Thursday, September 3, 2015

Transportation

According to Google Maps, the bus stop is 66 feet from our house.

Super convenient, right?  Even with stopping to inspect at any foliage that dared fall to the ground, we are there within a minute of leaving our living room.  The living room that houses the couch that Alex spilled his allergy medicine on this morning because he was too preoccupied with fast forwarding commercials during the Mythbusters episode he begged to watch 7 minutes of before we had to leave.  That very living room.  Aaaaaanyway...

We walked out the front door this morning and he stopped dead in front of the garage.  It was at this point he informed me he wanted to bike to the bus stop.  Yep.  He wanted to bike the 66 freaking feet across the street.  I said no because then I would have to drag his bike home.  Oh, but he'll just ride it back to the house when he sees the bus.  Ummmm, then when exactly are you planning on getting on the bus?  Whatever.  Fine.  Ride your bike.  This is not a battle I am willing to fight at 7:08AM.  "Thanks Mom!  Ummmm...where's my helmet?"  Dude.  Not my responsibility to keep track of where your helmet lands after you launch it from your head instead of hanging it on your handlebars like I have suggested every time you get off your bike.  Since it was such a short ride, I proposed he could accomplish the task without a helmet.  BLASPHEMY!  He has to wear his helmet when he rides his bike Mom.  

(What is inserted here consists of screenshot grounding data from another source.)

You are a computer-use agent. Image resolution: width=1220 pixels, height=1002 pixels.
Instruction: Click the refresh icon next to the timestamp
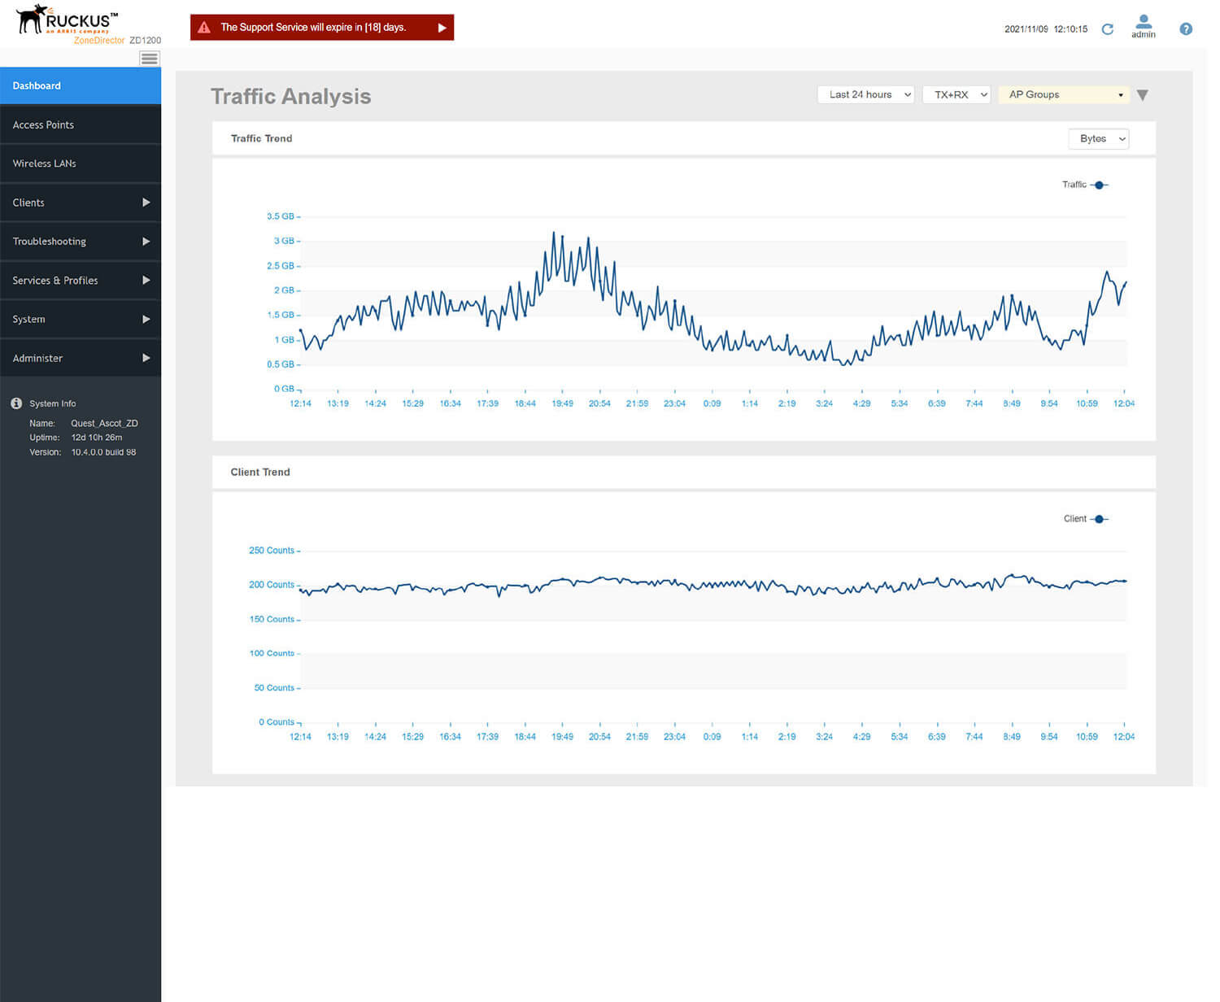point(1107,29)
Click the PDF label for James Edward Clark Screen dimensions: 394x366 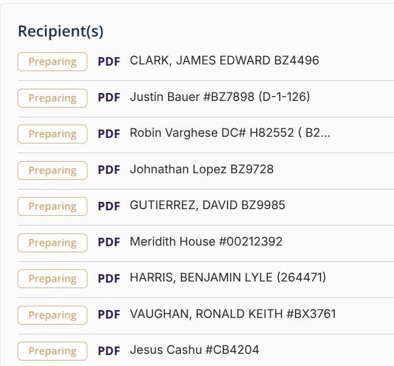[109, 61]

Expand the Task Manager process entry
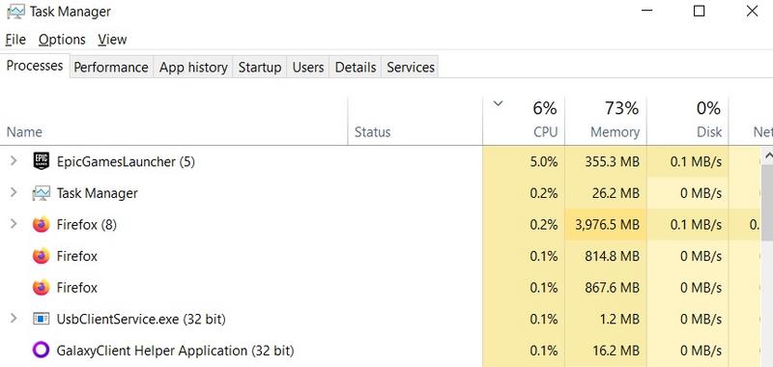14,192
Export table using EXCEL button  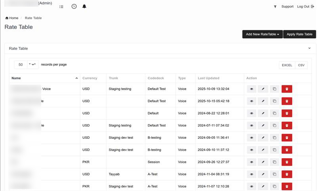click(x=287, y=65)
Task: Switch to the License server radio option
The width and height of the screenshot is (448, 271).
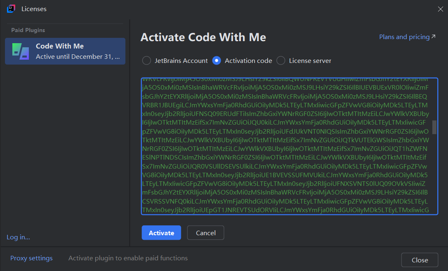Action: 281,60
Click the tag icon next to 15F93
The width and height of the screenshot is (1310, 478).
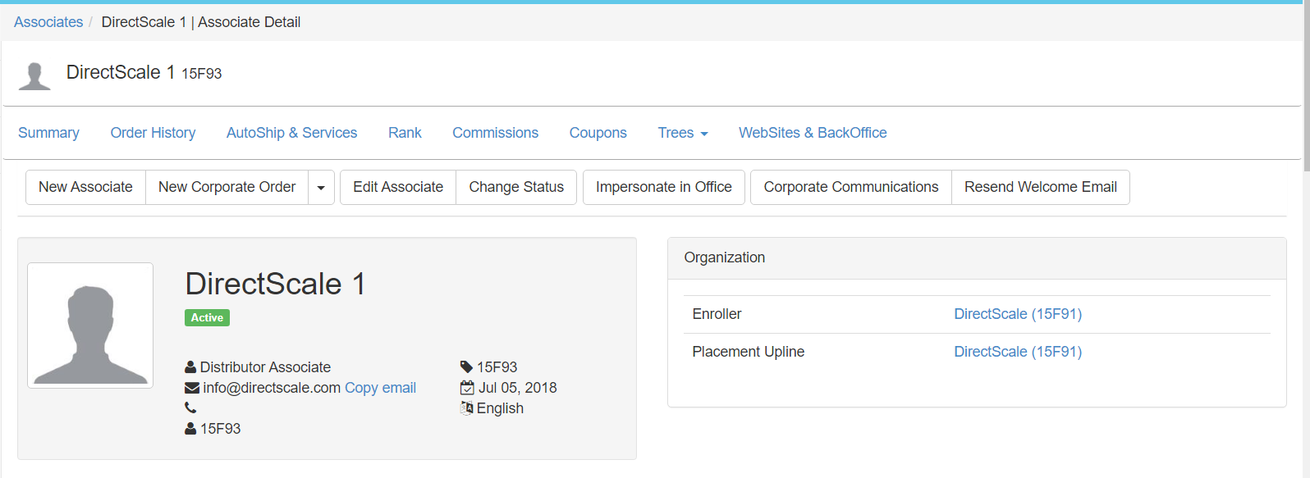[x=466, y=367]

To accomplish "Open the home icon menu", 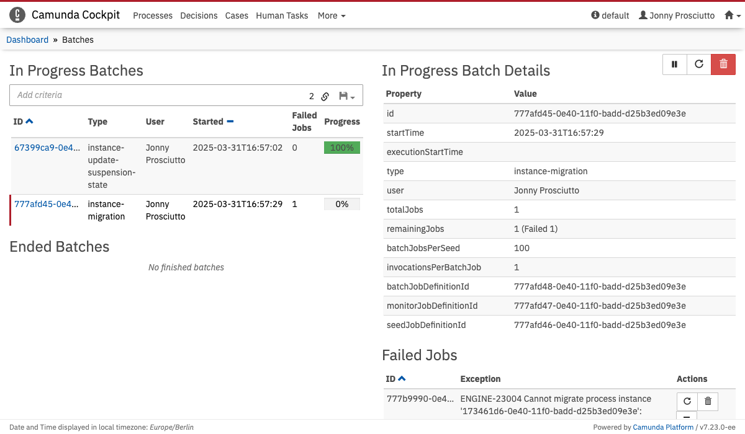I will [x=733, y=16].
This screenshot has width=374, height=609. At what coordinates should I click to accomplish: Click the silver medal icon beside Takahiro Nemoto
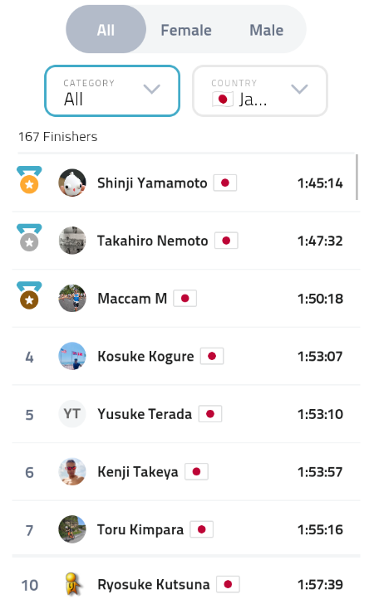click(29, 237)
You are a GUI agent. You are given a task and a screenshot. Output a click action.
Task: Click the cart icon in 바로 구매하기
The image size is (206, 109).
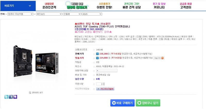114,103
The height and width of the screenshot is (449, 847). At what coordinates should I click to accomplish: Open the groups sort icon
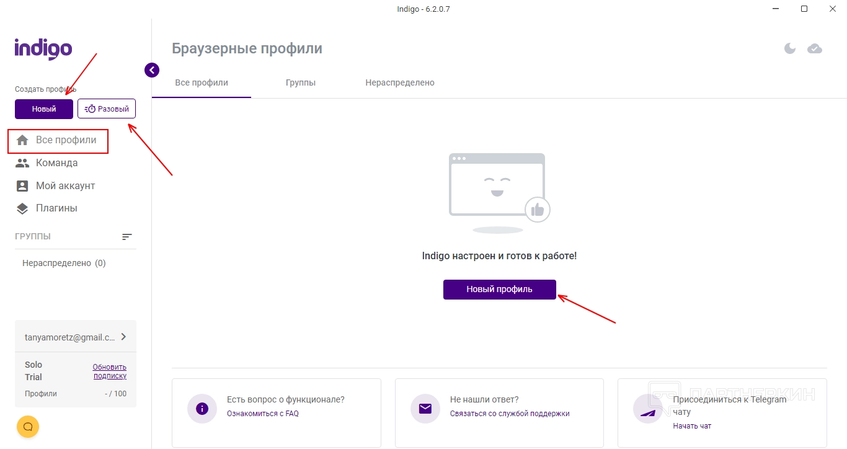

Finally he found the helmet, and he took off across the street.  I caught up just in time to hear him telling the other kids about his bike and about how I raised the seat up for him because it was too low before.  But the thing is, every time he tells someone I raised the seat for him, he finishes by saying, "She raised the seat so she didn't have to waste all her money buying me a new bike."  Now while it is true that he still fits on the bike and raising the seat was an appropriate course of action as opposed to buying a new bike, never ONCE have I said I would be wasting my money buying him a new bike.  So, if he could stop making me sound like a complete asshole mom, that would be great.

If you need me I will be addressing the scrapes I acquired from the pedals of his bike slamming into the back of my leg while I clumsily steered it the 66 feet back into the garage.